Effect of Renal Impairment on the Pharmacokinetics and Safety of Axitinib.

Abstract

Axitinib, an inhibitor of vascular endothelial growth factor (VEGF) receptors, is approved as second-line treatment for advanced renal cell carcinoma (RCC). Agents targeting the VEGF pathway may induce renal toxicities, which may be influenced by pre-existing renal dysfunction. The objective was to characterize axitinib pharmacokinetics and safety in patients with renal impairment. Effect of renal function (baseline creatinine clearance [CrCL]) on axitinib clearance was evaluated in a population pharmacokinetic model in 207 patients with advanced solid tumors who received a standard axitinib starting dose, and in 383 healthy volunteers.
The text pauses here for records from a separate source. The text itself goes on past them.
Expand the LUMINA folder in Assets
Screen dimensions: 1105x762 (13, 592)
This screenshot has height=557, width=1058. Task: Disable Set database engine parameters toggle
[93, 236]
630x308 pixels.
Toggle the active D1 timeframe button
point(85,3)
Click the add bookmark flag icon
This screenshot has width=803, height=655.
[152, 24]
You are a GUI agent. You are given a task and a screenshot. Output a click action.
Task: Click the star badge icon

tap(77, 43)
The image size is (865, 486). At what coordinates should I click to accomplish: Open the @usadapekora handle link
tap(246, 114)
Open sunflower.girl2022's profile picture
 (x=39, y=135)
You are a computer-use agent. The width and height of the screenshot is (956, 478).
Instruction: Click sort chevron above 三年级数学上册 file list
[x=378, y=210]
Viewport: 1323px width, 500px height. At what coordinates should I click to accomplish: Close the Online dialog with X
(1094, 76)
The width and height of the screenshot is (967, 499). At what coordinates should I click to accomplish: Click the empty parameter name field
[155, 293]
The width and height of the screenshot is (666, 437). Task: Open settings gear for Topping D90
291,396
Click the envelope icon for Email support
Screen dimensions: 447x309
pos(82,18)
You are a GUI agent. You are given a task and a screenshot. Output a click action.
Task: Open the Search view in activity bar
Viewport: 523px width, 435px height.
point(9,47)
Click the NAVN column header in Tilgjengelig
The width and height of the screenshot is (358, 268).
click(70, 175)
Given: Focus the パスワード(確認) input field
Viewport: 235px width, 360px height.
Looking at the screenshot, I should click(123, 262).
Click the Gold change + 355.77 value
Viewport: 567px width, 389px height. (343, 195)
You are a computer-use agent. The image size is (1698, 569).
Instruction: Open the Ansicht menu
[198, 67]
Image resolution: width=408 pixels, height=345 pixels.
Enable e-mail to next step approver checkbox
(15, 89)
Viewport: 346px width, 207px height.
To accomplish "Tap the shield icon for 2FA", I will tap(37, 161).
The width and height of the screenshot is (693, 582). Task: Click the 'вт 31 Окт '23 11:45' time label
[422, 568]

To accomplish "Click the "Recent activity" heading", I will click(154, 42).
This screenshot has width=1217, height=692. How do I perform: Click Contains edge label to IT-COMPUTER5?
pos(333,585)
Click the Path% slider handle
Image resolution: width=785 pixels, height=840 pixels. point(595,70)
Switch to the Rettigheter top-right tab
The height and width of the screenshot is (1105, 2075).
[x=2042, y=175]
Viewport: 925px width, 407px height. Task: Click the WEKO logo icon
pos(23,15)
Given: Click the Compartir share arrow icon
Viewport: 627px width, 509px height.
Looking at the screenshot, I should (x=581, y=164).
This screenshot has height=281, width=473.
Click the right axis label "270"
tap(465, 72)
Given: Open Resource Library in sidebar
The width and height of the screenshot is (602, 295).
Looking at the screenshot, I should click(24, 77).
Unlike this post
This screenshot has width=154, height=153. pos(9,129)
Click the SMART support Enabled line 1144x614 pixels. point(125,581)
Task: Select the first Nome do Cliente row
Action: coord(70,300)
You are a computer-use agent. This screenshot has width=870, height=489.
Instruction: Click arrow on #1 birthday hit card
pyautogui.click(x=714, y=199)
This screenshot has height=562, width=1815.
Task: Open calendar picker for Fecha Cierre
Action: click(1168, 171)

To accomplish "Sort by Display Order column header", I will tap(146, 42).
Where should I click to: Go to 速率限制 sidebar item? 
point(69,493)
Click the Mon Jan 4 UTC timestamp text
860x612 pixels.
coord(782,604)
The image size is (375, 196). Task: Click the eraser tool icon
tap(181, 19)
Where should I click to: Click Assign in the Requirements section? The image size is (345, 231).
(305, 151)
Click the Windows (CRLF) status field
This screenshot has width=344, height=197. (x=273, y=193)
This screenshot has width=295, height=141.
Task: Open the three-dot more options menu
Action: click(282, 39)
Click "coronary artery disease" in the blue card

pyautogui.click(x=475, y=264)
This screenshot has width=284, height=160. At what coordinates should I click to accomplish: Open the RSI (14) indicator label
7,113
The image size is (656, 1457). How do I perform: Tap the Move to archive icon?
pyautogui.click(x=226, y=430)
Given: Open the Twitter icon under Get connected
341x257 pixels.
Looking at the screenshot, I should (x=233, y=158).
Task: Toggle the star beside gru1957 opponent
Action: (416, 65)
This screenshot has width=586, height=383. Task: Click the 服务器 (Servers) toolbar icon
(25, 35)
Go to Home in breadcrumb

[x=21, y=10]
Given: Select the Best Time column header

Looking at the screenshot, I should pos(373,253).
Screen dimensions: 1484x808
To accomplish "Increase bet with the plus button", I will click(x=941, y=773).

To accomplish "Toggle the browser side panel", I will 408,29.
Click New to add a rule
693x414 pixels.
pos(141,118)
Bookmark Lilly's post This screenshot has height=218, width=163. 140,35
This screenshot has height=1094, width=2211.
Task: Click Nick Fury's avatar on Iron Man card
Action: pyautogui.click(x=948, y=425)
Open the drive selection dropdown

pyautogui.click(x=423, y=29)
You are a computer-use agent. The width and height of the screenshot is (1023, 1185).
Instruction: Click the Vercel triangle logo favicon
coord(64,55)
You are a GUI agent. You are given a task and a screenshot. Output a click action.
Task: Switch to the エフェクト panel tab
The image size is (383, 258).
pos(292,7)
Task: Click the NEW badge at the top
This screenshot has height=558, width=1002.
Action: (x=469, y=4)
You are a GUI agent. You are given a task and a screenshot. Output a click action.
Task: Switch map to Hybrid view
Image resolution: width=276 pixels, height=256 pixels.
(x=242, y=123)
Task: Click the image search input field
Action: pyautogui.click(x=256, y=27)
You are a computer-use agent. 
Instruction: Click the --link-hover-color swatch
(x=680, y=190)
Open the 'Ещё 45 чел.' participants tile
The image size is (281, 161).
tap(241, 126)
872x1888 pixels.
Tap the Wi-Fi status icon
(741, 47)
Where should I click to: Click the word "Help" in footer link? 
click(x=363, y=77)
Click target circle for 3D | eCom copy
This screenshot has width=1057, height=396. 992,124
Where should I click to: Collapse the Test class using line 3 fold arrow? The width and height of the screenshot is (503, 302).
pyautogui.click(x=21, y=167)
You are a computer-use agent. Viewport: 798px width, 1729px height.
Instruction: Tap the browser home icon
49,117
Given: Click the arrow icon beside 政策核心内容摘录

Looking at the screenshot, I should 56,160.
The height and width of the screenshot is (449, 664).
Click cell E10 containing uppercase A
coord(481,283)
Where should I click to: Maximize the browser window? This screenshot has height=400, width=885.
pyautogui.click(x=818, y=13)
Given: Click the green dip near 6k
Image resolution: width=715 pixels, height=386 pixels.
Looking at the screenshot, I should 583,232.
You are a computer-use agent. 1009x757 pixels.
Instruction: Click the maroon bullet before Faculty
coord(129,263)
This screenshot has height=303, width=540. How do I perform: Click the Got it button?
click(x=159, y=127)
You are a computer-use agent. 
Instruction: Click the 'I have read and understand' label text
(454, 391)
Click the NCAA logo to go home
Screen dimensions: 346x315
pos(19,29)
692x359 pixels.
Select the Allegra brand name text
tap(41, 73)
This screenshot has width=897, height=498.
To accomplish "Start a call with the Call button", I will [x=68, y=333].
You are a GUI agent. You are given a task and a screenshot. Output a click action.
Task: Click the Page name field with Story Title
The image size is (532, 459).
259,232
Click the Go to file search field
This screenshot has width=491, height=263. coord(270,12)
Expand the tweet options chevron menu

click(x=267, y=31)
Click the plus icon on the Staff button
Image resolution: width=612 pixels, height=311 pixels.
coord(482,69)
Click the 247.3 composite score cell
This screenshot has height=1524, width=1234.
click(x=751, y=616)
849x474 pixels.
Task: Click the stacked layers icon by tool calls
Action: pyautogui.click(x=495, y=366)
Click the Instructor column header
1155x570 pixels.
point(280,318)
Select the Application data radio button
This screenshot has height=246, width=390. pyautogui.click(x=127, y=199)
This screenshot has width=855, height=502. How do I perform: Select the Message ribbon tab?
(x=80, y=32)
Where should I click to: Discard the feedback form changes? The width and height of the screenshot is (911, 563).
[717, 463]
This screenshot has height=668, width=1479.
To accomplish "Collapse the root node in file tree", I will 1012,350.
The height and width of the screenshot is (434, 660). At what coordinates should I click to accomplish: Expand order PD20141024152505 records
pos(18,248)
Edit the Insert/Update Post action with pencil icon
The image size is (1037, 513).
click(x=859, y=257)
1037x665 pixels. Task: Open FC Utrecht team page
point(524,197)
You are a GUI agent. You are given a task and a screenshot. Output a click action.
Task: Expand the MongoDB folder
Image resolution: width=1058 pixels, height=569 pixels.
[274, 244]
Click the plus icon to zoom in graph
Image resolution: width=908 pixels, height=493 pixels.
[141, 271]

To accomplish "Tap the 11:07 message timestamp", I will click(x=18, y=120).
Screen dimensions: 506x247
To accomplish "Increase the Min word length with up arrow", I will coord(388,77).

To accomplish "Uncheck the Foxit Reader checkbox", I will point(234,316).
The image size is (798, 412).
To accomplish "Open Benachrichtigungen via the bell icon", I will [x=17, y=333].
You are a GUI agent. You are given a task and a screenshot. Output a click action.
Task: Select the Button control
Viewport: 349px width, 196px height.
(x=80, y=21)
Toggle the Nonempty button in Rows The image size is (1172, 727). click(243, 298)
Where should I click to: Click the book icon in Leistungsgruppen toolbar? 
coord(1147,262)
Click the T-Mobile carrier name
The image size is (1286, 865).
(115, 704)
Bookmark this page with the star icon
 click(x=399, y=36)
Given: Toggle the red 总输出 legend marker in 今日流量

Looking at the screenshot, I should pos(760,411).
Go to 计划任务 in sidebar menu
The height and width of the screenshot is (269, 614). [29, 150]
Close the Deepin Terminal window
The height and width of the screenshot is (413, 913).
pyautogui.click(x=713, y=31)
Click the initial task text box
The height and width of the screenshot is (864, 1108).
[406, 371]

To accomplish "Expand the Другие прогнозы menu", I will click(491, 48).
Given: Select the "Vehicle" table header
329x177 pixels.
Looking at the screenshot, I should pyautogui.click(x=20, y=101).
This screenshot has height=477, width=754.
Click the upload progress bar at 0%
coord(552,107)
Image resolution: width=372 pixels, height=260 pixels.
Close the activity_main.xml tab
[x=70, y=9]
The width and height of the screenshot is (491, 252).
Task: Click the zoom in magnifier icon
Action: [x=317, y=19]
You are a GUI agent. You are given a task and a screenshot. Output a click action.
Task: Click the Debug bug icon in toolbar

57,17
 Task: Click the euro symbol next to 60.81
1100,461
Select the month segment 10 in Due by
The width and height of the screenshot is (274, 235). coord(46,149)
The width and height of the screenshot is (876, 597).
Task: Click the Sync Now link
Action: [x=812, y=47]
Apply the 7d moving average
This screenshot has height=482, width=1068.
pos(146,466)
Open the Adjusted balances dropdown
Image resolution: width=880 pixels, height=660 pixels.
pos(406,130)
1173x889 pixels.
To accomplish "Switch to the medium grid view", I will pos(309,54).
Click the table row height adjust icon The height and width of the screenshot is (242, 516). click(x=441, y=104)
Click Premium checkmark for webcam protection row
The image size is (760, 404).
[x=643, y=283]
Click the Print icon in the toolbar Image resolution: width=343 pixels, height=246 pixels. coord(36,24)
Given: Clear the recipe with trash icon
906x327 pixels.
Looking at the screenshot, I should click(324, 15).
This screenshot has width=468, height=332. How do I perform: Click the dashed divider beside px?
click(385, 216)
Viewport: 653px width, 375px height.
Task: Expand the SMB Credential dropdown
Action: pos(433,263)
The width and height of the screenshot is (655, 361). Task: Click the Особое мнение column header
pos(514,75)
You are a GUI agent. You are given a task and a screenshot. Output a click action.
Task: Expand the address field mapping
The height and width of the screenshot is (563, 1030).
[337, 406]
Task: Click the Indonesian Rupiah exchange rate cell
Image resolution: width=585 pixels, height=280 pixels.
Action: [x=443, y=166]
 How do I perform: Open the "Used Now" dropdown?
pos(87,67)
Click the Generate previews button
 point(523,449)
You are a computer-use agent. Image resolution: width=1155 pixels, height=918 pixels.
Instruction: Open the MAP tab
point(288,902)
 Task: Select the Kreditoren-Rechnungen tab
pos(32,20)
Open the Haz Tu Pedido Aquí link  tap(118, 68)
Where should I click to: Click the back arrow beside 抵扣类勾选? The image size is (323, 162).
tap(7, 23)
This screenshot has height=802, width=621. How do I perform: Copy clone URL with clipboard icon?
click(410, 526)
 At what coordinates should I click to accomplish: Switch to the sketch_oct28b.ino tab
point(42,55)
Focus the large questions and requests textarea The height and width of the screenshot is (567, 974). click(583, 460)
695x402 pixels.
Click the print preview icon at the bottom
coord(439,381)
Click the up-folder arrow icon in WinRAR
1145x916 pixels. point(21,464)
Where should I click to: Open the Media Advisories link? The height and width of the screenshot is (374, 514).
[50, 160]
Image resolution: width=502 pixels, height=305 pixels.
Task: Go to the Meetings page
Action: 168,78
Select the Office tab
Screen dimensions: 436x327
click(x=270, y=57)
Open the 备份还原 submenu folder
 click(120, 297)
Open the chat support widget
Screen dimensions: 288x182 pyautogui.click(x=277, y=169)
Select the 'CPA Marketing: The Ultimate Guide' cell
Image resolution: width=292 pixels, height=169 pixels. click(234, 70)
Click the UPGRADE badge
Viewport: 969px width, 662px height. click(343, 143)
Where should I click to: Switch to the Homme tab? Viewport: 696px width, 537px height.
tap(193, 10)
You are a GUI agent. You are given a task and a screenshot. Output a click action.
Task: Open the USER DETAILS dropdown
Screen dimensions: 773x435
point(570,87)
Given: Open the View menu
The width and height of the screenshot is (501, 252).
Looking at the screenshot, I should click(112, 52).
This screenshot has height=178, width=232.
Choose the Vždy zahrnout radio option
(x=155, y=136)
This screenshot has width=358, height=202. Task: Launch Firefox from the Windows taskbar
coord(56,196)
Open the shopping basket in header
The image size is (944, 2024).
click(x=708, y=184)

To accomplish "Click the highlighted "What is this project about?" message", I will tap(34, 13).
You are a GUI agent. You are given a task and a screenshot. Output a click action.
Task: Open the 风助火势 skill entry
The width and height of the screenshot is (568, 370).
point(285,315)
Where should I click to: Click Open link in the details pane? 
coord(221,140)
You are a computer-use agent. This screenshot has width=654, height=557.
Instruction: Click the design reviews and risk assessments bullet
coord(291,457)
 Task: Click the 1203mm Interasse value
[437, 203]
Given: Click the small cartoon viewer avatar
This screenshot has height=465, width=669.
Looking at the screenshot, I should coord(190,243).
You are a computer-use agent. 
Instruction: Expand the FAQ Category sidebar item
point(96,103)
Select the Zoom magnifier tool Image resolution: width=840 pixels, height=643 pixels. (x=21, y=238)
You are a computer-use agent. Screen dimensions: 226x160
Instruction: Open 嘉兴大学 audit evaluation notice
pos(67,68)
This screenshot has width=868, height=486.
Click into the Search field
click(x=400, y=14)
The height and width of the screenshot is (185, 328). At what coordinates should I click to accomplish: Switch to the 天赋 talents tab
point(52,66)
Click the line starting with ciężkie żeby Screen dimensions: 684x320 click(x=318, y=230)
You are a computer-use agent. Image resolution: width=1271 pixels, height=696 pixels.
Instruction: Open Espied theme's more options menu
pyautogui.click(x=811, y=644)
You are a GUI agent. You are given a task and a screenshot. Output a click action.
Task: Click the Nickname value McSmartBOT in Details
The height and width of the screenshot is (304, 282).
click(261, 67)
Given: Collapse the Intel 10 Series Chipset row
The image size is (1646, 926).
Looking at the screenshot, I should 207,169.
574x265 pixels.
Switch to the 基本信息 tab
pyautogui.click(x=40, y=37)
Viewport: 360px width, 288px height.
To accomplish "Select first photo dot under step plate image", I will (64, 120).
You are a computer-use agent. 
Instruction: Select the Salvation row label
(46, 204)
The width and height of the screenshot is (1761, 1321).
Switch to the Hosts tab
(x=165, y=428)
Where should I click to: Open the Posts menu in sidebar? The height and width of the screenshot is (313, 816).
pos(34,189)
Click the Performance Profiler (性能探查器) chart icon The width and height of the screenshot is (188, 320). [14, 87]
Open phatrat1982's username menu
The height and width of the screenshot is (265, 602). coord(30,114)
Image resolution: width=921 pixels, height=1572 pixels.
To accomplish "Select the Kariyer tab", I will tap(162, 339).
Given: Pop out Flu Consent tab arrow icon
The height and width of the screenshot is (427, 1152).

Axitinib safety according to baseline CrCL was assessed in previously treated patients with RCC (n = 350) who received axitinib in the phase 3 AXIS study. Median axitinib clearance was 14.0, 10.7, 12.3, 7.81, and 12.6L/h, respectively, in individuals with normal renal function (≥90ml/min; n = 381), mild renal impairment (60-89ml/min; n = 139), moderate renal impairment (30-59ml/min; n = 64), severe renal impairment (15-29ml/min; n = 5), and end-stage renal disease (<15ml/min; n = 1). The population pharmacokinetic model adequately predicted axitinib clearance in individuals with severe renal impairment or end-stage renal disease. Grade ≥3 adverse events (AEs) were reported in 63% of patients with normal renal function or mild impairment, 77% with moderate impairment, and 50% with severe impairment; study discontinuations due to AEs were 10%, 11%, and 0%, respectively. Axitinib pharmacokinetics and safety were similar regardless of baseline renal function; no starting-dose adjustment is needed for patients with pre-existing mild to severe renal impairment.